** QUOTED TEXT **
______________________________

One should emphasize, contrary to many commentators [27], that the first resurrection characterized in this way does not apply to those still living on earth – after all, until their death, everyone may voluntarily withdraw from fidelity to Christ and die away from Him and consequently deserve the second death.

Such an interpretation is proved by the exhortation which Christ addresses to the church in Smyrna, subjected to trials: “Be [become/be found] faithful unto death, and I will give you the crown of life” (γίνου πιστὸς ἄχρι θανάτου – Rev 2:10) [28], and also the exhortation which He as the Risen One addresses to the unbelieving Thomas, hitherto, after all, faithful to Him: do not be [do not become/do not turn out] a disbeliever, but a believer – καὶ μὴ γίνου ἄπιστος ἀλλὰ πιστός (John 20:27).

It is important to remember that the entire history of the Chosen People proves that someone faithful to God can in time, however, choose to depart from Him. The prophet Isaiah (1:21) sadly poses the question in the name of God: “How has the faithful city Zion become a harlot? It was full of reason, in which righteousness dwelt, but now murderers!”

πῶς ἐγένετο πόρνη πόλις πιστὴ Σιων, πλήρης κρίσεως; ἐν ᾗ δικαιοσύνη ἐκοιμήθη ἐν αὐτῇ νῦν δὲ φονευταί.

People who have been faithful to Christ to the end of their mortal lives descend into the Abyss through death, for they are subject to the same consequence of original sin like all other people: “they are gathered to their people/ancestors/family” [29]. If Christ had not yet come and descended into the Abyss through His death to defeat the devil as ruler of it and take his power over all the dead, they all would remain there – in the darkness of Abyss (cf. Acts 2:27.31: ᾅδης – Hades).

However, since His Descent into Abyss and Resurrection from it, Christ has held power over death and Abyss. He proclaims in the Apocalypse 1:18:

I was dead, and behold, I am alive forever and ever, and have the keys of Death and Abyss (Hades).

καὶ ἐγενόμην νεκρὸς καὶ ἰδοὺ ζῶν εἰμι εἰς τοὺς αἰῶνας τῶν αἰώνων καὶ ἔχω τὰς κλεῖς τοῦ θανάτου καὶ τοῦ ᾅδου.

That is why Christ as the ruler of Abyss now can lead from there those whom He chooses as being faithful to Him. They do not have to wait with others in the Abyss until the Last Judgment, but Christ leads them out of there to heaven.

Another argument for the claim that the first resurrection does not apply to those living in mortality but those living after death is Rev 20:4. St. John, writing in Rev 20:4-6 about the first resurrection of chosen people and characterizing those chosen ones, communicates that he saw ‘the souls of those beheaded for their witness to Jesus and the Word of God.’ The Greek expression τὰς ψυχὰς τῶν πεπελεκισμένων – the souls of those whose heads were cut off with an ax [30] – does not apply to people living on earth, bodily: it is because they have their heads.

______________________________

** SUPPLIED DATA **
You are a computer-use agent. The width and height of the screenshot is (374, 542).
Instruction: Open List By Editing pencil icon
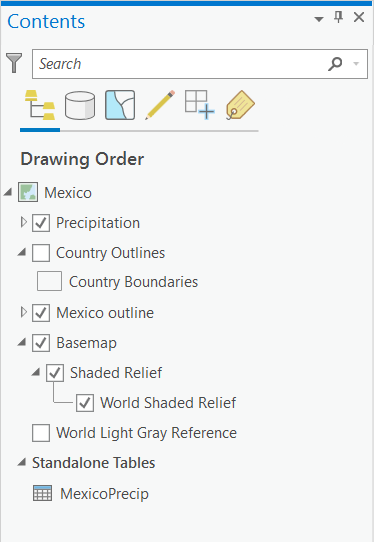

______________________________

** PROBLEMS AND TASKS **
**A)** How would you render this sentence from the passage on the first resurrection in Spanish: "That is why Christ as the ruler of Abyss now can lead from there those whom He chooses as being faithful to Him."
**B)** Could you pick up the passage on the first resurrection at the point where it ends and carry it further?

** EXPECTED RESPONSES **
**A)** Por eso Cristo, como soberano del Abismo, ahora puede sacar de allí a quienes Él elige por serle fieles.

**B)**
The correctness of such interpretation is also proved by the parallelism between Rev 20:4 and Rev 6:9. The Apostle communicates in Rev 6:9 that he saw in heaven under the altar souls (τὰς ψυχὰς) killed because of the word of God, and because of the testimony which they had maintained [31].

The life of souls in the glory of heaven until the Last Day is described in several passages in the Apocalypse (see, e.g., 6:9-11; 7:9-12; 14:13). From the commentaries of biblical scholars on these texts, it appears that there are already some saved people in life with Christ; they are resting from their labors because they were righteous; still new saved people are joining them; they do not yet have bodies; this state applies not only to the martyrs but also to the broad multitude of the righteous [32].

Therefore, the first resurrection is the passing of some dead – those who have been faithful to Christ until death – to the state of being with Him in heaven until the Last Judgment begins. These dead will surely be with Christ at the time of the beginning of the Last Judgment, and the outcome of that judgment will undoubtedly be positive for them – they will receive a crown of life, they will not go to eternal damnation.

It is worth noting about the Apocalypse that where the events taking place in heaven before the Last Judgment are depicted, and people take part in them, these people are the very ones who took part in the first resurrection. The Apocalypse shows several times that they have a real influence on events taking place on earth because they, as priests and kings, ask God for His intervention, and He does not deny them to fulfill their requests.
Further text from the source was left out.